Menteri Agama: Jangan Mudah Melabeli Din Syamsudin Radikal
RIAUMANDIRI.CO, JAKARTA - Menteri Agama (Menag), Yaqut Cholil Qoumas meminta tak sembarangan memberi label kepada mantan Ketua Umum PP Muhammadiyah sebagai seorang yang radikal. Yaqut menyebut persoalan dugaan pelanggaran kode etik Din harus dilihat secara proporsional.
"Persoalan disiplin, kode etik dan kode perilaku ASN sudah ada ranahnya.
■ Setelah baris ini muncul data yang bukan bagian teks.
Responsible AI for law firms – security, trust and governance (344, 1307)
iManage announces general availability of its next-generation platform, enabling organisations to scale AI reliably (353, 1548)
Namun, jangan sampai kita secara mudah melabeli Pak Din (Syamsuddin) radikal dan sebagainya," kata Yaqut, Sabtu (13/2/2021).
Yaqut mengaku tidak setuju seseorang bisa dengan mudah dituding radikal. Menurutnya, semua pihak harus cermat membedakan antara kritis dengan radikal.
Ketua nonaktif GP Ansor itu menilai bahwa kritis berbeda dengan radikal, apalagi merujuk pada pernyataan Presiden Joko Widodo (Jokowi) beberapa waktu lalu.
"Berpolitik memang bisa jadi pelanggaran seorang ASN. Namun soal lontaran kritik sah-sah saja sebagaimana yang disampaikan oleh Presiden Jokowi bahwa kritik itu tidak dilarang," ujarnya.
Lebih lanjut, Yaqut meminta agar kasus dugaan pelanggaran kode etik Din Syamsuddin dilihat secara proporsional. Menurutnya, kasus tersebut akan ditangani melalui mekanisme yang telah diatur pemerintah, baik oleh KASN maupun Inspektorat Jenderal Kemenag.
"Kita harus seobjektif mungkin dalam melihat persoalan, jangan sampai gegabah menilai seseorang radikal misalnya," katanya.
Sebagai informasi, Din Syamsuddin dilaporkan oleh Gerakan Antiradikalisme Institut Teknologi Bandung (GAR ITB) kepada Komisi Aparatur Sipil Negara (KASN).
Dalam laporannya, GAR ITB menuding Deklarator Koalisi Aksi Menyelamatkan Indonesia (KAMI) itu telah melanggar kode etik ASN dalam sejumlah pernyataannya.
Din saat ini memang masih tercatat sebagai ASN dengan jabatan dosen di Fakultas Ilmu Sosial dan Ilmu Politik (FISIP) Universitas Islam Negeri Syarif Hidayatullah Jakarta.
KASN sendiri telah melimpahkan laporan dugaan pelanggaran kode etik dan perilaku yang dilakukan oleh Din Syamsuddin ke Kemenag.
Selain ke Kemenag, laporan yang dilayangkan Gerakan Antiradikalisme Institut Teknologi Bandung (ITB) itu juga diteruskan ke Satuan Tugas Penanganan Radikalisme ASN.